— Given data —
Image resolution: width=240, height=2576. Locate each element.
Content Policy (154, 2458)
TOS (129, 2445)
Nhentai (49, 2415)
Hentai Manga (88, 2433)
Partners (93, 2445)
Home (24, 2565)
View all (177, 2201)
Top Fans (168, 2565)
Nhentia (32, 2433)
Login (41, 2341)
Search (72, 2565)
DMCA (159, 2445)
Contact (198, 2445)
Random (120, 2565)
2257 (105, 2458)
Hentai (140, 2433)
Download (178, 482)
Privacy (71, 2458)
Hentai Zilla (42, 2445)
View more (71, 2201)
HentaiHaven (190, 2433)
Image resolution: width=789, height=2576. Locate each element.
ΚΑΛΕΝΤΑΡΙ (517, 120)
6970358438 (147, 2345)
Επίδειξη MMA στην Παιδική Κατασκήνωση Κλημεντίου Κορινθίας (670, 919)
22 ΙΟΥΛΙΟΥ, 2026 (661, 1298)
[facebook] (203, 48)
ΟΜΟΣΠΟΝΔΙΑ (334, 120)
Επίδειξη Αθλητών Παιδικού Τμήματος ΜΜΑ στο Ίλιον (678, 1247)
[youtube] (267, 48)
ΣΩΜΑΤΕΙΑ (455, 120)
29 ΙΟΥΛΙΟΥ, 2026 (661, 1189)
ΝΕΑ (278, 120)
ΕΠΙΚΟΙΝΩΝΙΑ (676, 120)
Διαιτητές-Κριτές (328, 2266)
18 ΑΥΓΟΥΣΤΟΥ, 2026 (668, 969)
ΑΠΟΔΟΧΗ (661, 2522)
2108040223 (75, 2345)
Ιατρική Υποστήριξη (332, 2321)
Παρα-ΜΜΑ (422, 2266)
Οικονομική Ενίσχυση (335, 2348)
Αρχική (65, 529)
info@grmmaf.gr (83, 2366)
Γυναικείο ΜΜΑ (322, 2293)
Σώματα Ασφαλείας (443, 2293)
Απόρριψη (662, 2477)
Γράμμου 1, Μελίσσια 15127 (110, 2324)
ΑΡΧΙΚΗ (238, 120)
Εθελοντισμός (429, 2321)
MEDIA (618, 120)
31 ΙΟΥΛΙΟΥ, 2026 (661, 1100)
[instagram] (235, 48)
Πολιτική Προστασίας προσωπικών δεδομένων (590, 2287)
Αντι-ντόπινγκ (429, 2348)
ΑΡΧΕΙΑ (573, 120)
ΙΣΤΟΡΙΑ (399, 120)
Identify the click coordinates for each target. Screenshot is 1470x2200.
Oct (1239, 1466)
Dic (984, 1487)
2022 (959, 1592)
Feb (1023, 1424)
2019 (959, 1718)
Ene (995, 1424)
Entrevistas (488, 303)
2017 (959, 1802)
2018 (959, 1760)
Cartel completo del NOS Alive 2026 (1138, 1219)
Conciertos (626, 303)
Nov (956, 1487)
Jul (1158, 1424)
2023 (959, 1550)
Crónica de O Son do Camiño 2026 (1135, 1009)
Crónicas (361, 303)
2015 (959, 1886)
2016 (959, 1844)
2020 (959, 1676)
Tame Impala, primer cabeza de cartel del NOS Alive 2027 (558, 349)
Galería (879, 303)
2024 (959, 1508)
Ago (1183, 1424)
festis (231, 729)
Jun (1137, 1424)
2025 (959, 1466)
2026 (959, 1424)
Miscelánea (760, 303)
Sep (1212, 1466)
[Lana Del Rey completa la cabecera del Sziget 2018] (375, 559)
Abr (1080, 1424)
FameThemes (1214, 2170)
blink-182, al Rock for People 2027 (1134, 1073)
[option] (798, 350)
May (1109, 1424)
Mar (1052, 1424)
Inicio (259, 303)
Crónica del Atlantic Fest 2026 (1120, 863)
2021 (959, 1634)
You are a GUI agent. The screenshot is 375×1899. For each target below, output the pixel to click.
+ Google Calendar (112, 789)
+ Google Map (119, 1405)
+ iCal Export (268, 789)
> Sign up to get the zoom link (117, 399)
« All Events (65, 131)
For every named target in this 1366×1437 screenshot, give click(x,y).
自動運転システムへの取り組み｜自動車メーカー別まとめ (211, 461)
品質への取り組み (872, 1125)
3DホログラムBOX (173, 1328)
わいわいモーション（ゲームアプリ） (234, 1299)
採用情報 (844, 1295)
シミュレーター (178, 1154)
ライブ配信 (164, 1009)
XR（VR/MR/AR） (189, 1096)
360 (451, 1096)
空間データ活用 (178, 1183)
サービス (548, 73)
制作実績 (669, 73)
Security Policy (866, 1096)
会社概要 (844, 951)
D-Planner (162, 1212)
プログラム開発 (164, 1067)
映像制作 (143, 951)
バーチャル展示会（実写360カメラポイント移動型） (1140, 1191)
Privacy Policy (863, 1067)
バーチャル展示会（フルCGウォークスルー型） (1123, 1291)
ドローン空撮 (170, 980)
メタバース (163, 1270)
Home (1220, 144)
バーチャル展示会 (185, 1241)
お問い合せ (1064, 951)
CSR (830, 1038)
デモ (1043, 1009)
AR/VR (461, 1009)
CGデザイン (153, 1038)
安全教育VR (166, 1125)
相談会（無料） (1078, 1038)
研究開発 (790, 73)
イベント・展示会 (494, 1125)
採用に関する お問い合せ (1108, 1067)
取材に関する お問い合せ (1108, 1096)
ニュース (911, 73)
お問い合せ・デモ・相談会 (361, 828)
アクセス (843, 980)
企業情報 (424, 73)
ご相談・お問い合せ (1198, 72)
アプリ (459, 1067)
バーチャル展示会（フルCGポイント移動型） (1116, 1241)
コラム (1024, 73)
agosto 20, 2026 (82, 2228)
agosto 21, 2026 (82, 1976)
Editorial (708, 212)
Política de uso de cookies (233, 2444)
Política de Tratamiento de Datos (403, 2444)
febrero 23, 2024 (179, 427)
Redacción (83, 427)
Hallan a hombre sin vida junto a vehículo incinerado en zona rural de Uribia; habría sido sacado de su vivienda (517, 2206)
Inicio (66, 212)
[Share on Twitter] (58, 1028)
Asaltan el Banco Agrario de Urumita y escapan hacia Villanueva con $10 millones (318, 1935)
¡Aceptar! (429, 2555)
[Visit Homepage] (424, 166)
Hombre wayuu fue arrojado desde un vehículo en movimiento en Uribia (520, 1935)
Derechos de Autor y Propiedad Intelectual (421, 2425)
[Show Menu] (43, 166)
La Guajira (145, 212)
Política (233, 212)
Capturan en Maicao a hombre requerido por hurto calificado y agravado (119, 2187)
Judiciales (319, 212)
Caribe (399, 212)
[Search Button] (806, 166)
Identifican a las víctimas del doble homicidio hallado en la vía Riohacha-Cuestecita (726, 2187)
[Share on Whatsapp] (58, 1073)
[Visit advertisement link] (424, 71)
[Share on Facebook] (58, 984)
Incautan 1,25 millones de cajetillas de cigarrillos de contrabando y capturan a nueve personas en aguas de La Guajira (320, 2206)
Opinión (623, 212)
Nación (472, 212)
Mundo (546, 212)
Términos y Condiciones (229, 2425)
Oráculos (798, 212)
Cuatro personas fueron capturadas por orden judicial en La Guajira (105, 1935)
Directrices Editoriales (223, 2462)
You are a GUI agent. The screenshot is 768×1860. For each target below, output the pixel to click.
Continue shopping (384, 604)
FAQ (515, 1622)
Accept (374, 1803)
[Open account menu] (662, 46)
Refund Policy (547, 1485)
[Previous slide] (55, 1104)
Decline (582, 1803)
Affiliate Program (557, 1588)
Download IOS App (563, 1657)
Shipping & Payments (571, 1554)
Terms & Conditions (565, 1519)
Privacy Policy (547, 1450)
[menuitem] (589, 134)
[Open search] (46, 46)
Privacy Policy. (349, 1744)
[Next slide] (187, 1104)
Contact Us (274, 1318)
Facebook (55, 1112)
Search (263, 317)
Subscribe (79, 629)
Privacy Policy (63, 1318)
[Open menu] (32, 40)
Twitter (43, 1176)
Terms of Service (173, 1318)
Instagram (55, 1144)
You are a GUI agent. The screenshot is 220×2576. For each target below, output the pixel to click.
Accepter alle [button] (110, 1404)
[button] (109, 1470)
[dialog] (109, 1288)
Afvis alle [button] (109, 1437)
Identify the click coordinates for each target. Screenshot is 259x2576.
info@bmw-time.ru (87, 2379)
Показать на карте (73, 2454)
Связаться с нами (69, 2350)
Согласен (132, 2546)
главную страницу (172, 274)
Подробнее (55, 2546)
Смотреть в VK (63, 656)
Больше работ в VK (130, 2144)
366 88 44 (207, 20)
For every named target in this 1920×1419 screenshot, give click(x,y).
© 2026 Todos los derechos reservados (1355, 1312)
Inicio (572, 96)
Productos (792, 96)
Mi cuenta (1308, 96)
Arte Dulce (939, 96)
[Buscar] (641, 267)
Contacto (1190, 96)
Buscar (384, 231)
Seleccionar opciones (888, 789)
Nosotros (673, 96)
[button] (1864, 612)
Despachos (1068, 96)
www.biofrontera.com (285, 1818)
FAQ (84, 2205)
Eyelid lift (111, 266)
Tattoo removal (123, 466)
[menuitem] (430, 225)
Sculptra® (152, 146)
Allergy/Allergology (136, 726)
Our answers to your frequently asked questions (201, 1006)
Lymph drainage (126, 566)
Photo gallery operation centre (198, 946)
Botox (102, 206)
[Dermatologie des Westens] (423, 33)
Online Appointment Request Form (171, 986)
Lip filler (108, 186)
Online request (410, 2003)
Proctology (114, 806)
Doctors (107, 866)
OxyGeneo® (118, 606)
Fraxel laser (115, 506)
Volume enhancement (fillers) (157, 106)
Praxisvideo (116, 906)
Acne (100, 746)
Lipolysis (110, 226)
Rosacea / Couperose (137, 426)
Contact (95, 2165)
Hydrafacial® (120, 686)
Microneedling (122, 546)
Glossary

— Exercise directions —
Your task is to set down only the lines that run from the opening of the listing to the line with "6970358438 (147, 2345)", both ends included, each unchanged.

— Expected output —
Image resolution: width=240, height=2576. Locate each element.
Content Policy (154, 2458)
TOS (129, 2445)
Nhentai (49, 2415)
Hentai Manga (88, 2433)
Partners (93, 2445)
Home (24, 2565)
View all (177, 2201)
Top Fans (168, 2565)
Nhentia (32, 2433)
Login (41, 2341)
Search (72, 2565)
DMCA (159, 2445)
Contact (198, 2445)
Random (120, 2565)
2257 (105, 2458)
Hentai (140, 2433)
Download (178, 482)
Privacy (71, 2458)
Hentai Zilla (42, 2445)
View more (71, 2201)
HentaiHaven (190, 2433)
Image resolution: width=789, height=2576. Locate each element.
ΚΑΛΕΝΤΑΡΙ (517, 120)
6970358438 (147, 2345)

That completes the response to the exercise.